▽

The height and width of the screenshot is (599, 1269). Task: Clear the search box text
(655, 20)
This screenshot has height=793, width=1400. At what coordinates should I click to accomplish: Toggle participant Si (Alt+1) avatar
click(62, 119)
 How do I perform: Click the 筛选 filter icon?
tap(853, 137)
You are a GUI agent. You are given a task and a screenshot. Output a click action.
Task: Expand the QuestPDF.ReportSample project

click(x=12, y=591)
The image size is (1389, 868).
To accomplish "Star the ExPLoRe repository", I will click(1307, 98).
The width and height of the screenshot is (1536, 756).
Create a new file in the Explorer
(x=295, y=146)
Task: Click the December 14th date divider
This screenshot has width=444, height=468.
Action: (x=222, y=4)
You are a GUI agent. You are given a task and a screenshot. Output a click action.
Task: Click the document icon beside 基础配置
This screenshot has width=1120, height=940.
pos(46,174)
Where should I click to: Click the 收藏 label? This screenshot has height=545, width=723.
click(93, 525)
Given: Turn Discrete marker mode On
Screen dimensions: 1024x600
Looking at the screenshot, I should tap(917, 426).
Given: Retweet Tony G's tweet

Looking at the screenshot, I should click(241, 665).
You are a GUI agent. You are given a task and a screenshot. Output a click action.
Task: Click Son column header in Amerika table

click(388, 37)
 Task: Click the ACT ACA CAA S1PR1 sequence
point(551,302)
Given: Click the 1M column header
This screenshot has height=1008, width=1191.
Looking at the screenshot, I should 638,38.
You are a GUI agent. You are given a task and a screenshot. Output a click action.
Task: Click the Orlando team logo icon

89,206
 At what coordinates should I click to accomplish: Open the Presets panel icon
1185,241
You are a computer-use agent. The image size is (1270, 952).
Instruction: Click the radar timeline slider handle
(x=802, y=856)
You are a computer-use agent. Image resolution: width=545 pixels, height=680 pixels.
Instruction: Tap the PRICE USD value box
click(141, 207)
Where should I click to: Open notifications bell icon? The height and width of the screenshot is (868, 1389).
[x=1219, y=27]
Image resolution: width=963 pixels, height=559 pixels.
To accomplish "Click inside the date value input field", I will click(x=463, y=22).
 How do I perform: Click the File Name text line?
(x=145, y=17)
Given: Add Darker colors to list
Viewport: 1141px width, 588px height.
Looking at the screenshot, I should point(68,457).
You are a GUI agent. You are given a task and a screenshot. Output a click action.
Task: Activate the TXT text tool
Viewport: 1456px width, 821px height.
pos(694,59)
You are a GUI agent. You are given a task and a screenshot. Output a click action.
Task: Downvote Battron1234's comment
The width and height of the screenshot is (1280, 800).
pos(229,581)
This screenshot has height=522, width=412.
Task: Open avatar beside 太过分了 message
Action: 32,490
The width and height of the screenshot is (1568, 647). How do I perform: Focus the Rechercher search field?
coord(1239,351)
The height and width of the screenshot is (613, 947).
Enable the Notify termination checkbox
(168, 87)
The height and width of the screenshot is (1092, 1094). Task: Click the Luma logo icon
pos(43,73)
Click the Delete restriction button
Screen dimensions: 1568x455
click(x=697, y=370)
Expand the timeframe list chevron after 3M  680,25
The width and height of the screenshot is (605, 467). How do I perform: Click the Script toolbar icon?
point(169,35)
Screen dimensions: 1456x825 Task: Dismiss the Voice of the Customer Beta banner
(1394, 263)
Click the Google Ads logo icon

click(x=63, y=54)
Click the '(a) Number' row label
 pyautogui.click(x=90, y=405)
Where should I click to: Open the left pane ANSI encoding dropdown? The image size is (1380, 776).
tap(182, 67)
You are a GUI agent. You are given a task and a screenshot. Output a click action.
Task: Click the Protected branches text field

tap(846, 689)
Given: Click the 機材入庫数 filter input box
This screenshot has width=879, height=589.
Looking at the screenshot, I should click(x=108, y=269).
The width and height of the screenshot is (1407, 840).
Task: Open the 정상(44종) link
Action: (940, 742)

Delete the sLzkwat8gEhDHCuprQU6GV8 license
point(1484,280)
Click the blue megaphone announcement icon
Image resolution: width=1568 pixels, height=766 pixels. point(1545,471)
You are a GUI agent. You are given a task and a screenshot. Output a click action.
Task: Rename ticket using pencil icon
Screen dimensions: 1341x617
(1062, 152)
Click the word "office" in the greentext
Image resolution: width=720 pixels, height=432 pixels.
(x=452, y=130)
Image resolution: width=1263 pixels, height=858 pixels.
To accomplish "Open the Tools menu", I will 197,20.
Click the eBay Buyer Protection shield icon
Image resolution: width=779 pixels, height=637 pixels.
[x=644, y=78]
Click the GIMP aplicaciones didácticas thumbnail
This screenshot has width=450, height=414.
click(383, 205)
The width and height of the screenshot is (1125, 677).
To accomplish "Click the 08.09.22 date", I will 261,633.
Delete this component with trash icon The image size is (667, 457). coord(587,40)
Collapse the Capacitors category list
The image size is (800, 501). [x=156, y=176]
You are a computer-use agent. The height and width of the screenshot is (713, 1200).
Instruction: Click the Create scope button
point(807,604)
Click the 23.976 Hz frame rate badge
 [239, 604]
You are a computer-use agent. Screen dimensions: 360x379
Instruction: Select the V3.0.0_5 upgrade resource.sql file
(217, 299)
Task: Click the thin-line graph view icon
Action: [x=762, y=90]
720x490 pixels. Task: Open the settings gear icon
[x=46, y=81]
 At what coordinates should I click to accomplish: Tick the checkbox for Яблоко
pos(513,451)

△

Take the stretch of lines above from the one containing "Click the Delete restriction button" through the one containing "You are a computer-use agent. The height" and repeat it exactly, adding no other line.

> _Written answer_
Click the Delete restriction button
Screen dimensions: 1568x455
click(x=697, y=370)
Expand the timeframe list chevron after 3M  680,25
The width and height of the screenshot is (605, 467). How do I perform: Click the Script toolbar icon?
point(169,35)
Screen dimensions: 1456x825 Task: Dismiss the Voice of the Customer Beta banner
(1394, 263)
Click the Google Ads logo icon

click(x=63, y=54)
Click the '(a) Number' row label
 pyautogui.click(x=90, y=405)
Where should I click to: Open the left pane ANSI encoding dropdown? The image size is (1380, 776).
tap(182, 67)
You are a GUI agent. You are given a task and a screenshot. Output a click action.
Task: Click the Protected branches text field

tap(846, 689)
Given: Click the 機材入庫数 filter input box
This screenshot has width=879, height=589.
Looking at the screenshot, I should click(x=108, y=269).
The width and height of the screenshot is (1407, 840).
Task: Open the 정상(44종) link
Action: (940, 742)

Delete the sLzkwat8gEhDHCuprQU6GV8 license
point(1484,280)
Click the blue megaphone announcement icon
Image resolution: width=1568 pixels, height=766 pixels. point(1545,471)
You are a GUI agent. You are given a task and a screenshot. Output a click action.
Task: Rename ticket using pencil icon
Screen dimensions: 1341x617
(1062, 152)
Click the word "office" in the greentext
Image resolution: width=720 pixels, height=432 pixels.
(x=452, y=130)
Image resolution: width=1263 pixels, height=858 pixels.
To accomplish "Open the Tools menu", I will 197,20.
Click the eBay Buyer Protection shield icon
Image resolution: width=779 pixels, height=637 pixels.
[x=644, y=78]
Click the GIMP aplicaciones didácticas thumbnail
This screenshot has width=450, height=414.
click(383, 205)
The width and height of the screenshot is (1125, 677).
To accomplish "Click the 08.09.22 date", I will 261,633.
Delete this component with trash icon The image size is (667, 457). coord(587,40)
Collapse the Capacitors category list
The image size is (800, 501). [x=156, y=176]
You are a computer-use agent. The height and width of the screenshot is (713, 1200).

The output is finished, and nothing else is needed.